Nel nostro giro delle varie mostre di questo circuito minore, segnaliamo il lavoro svolto da Cinzia Tassetto, del gruppo dei fotografi di ReFoto, la cui mostra si trova presso l’Albergo delle Notarie e di cui vi presentiamo una breve introduzione.
Le immagini della fotografa reggiana raccontano della drammatica condizione di vita dei malati di mente presso il manicomio del S.Lazzaro di Reggio Emilia, condizione accumunata alle tante istituzioni manicomiali italiane, definitivamente abolite dalla legge Basaglia del 1978.
Lo scopo di questo lavoro, come ci racconta Cinzia Tassetto, è quello di ricercare gli ambienti, gli oggetti e le atmosfere in grado di rievocare la vita dei ricoverati all’interno del Manicomio.
Di seguito le impressioni di Cinzia:
Mentre ci si aggira in queste strutture si avverte immediatamente il senso di isolamento.
I padiglioni sono isolati.
L’architettura è austera.
All’interno di essi ci sono i cortili chiusi tra le mura, i corridoi lunghi in cui si alternano, tutte uguali, le porte delle celle. I corridoi erano inframmezzati da altre porte che ora sono scomparse: queste si aprivano per richiudersi immediatamente al passaggio dei medici e degli infermieri che accompagnavano pazienti e visitatori.
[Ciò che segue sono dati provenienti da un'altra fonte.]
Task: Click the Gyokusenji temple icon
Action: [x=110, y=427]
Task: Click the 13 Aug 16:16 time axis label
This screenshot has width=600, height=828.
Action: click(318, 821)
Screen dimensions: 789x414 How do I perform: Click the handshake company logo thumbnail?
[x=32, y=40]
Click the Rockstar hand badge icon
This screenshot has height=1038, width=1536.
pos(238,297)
Il S.Lazzaro nel suo complesso è stato una cittadella a sè stante, reggendosi economicamente secondo una sorta di autarchia agricola.
Si trova ancora traccia dei luoghi preposti alla vita comune: la calzoleria, l’ufficio della posta, i magazzini, la chiesa, il museo e la biblioteca oltre che le cucine e il refettorio.
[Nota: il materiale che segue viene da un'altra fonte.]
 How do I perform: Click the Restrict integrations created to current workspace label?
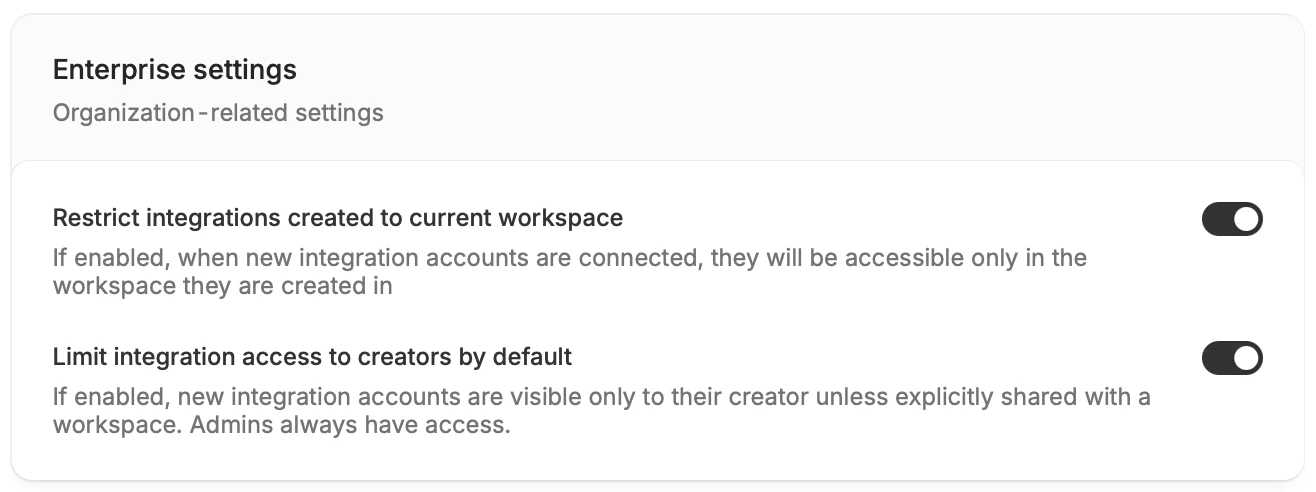(338, 217)
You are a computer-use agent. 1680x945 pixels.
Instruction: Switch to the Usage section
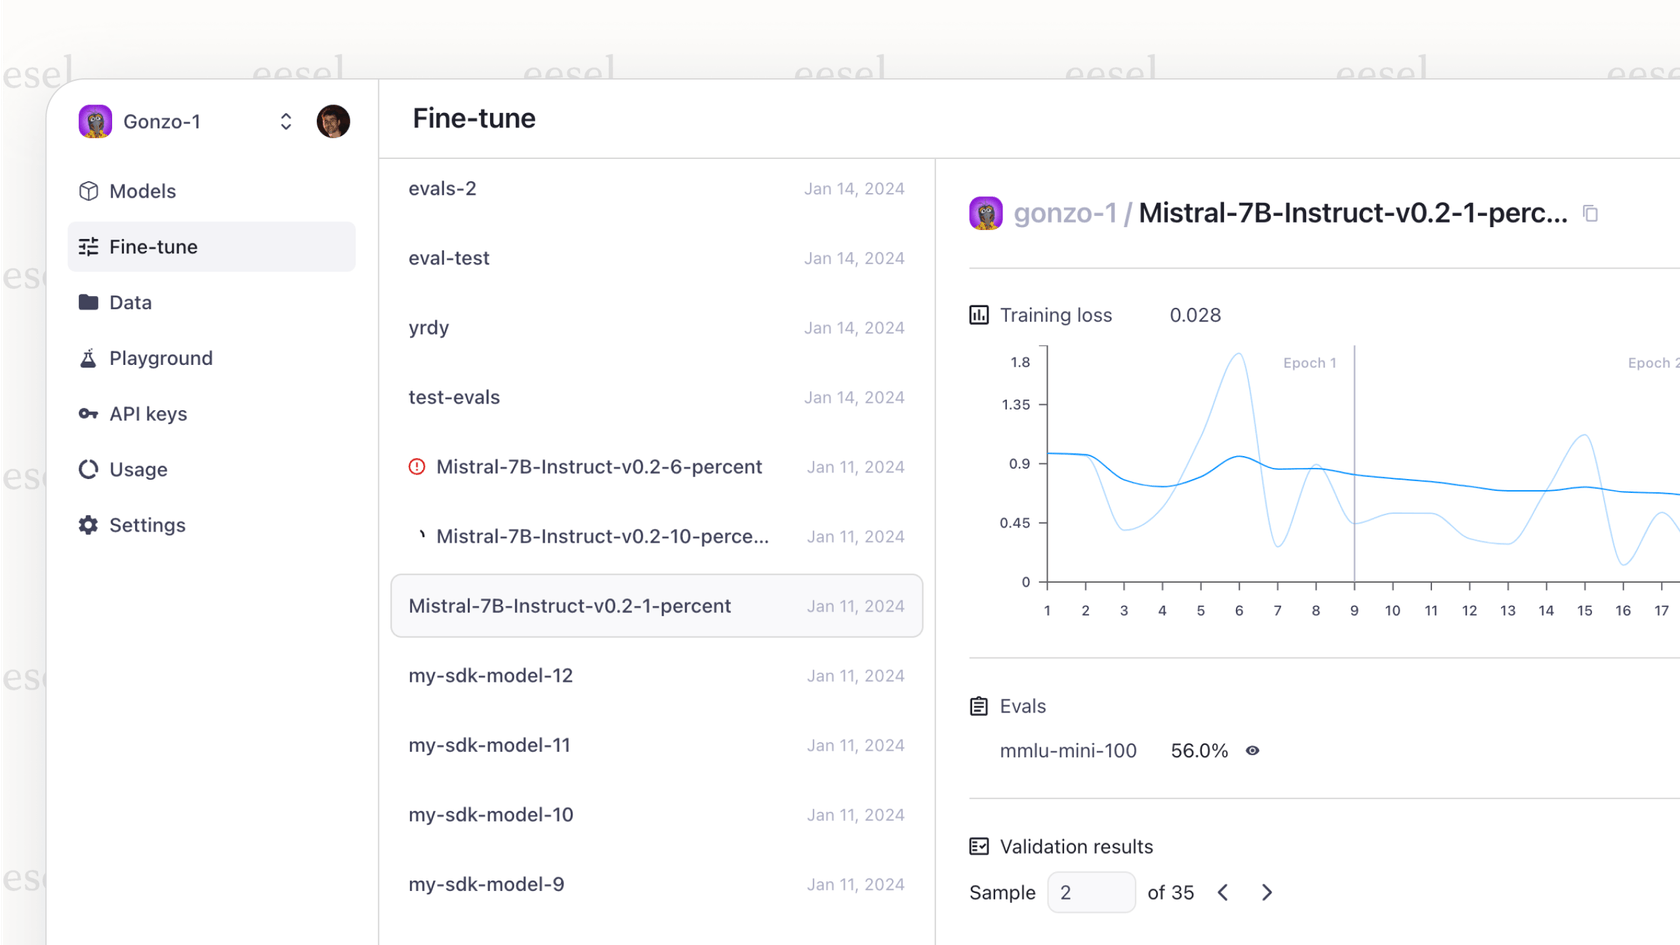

La vita qui dentro è stata ampliamente documentata dalla fotografia dell’ottocento e del primo novecento, che ritraeva le immagini edulcorate di una realtà in cui tutto appariva perfettamente organizzato, pulito, tranquillo e, addirittura, sereno.
Erano immagini atte più a rassicurare il la cosiddetta società civile, piuttosto che a descrivere le reali condizioni di vita dei ricoverati.
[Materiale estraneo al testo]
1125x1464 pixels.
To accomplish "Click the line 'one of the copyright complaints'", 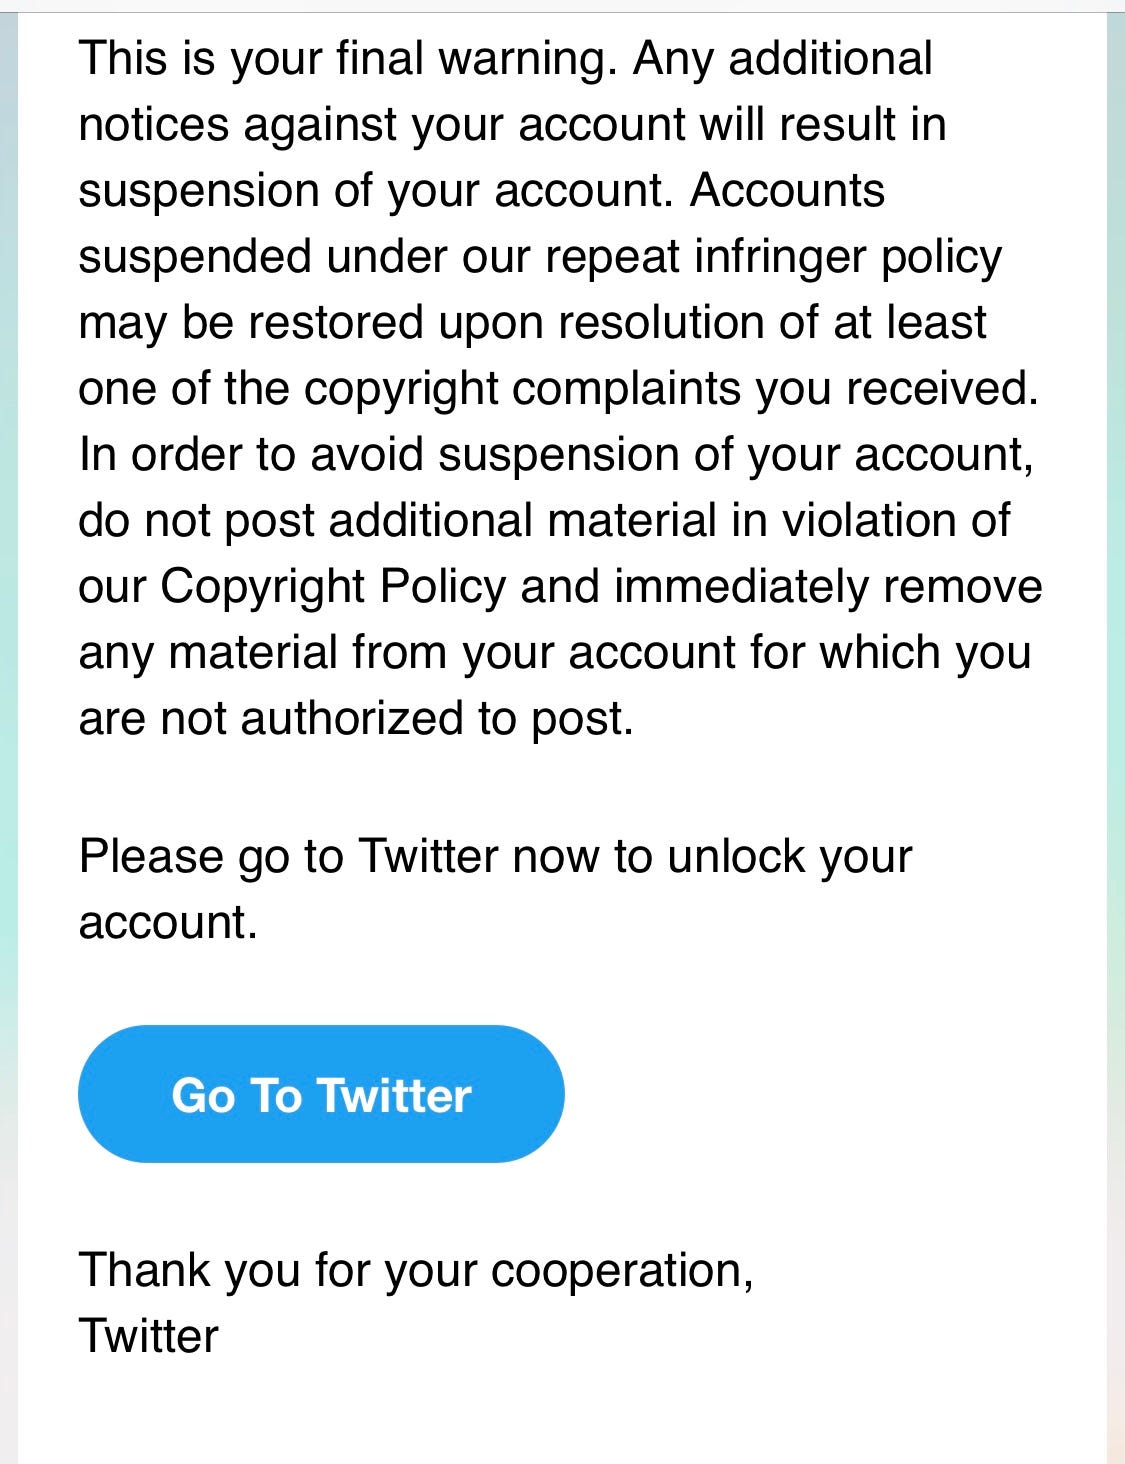I will tap(559, 389).
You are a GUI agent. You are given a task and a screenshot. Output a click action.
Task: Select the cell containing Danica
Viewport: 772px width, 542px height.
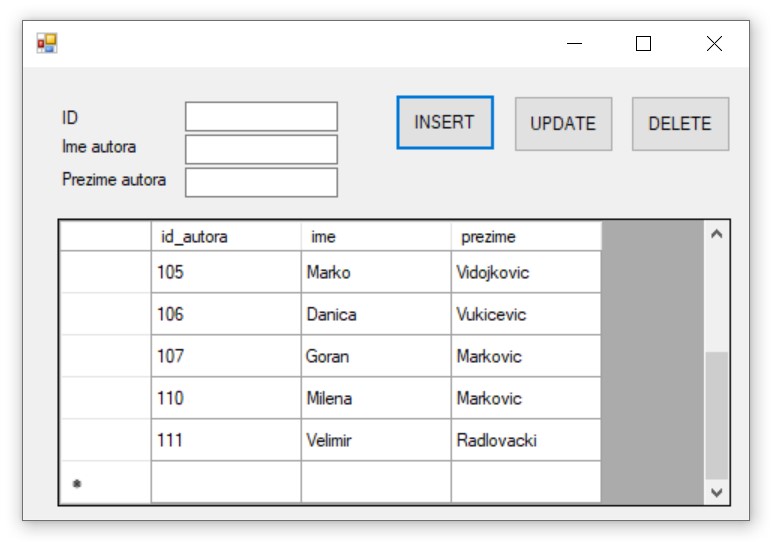pos(375,314)
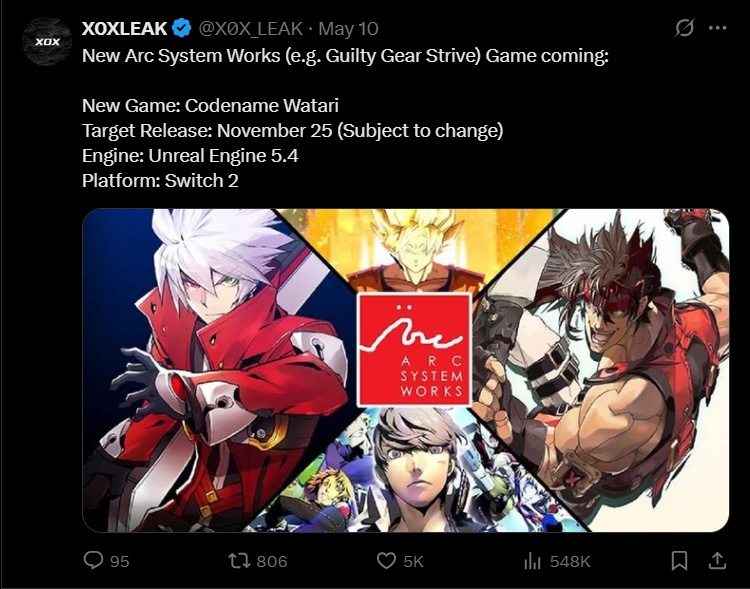Click the red Arc System Works logo
Viewport: 750px width, 589px height.
[x=415, y=349]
Ma a già partire dagli anni ’40 e ’50 e soprattutto negli anni ‘60, la fotografia ha avuto un ruolo fondamentale nello scuotere le coscienze sulle condizioni dei degenti nei manicomi, con lavori di enorme impatto emotivo che, abbandonando progressivamente il taglio documentale, si trasformarono in vera e propria denuncia.
L’idea di questo lavoro sta nella forza evocativa dei luoghi e degli oggetti ritratti, il cui carattere simbolico lascia ad ogni osservatore la libertà di immaginare fatti, persone, situazioni.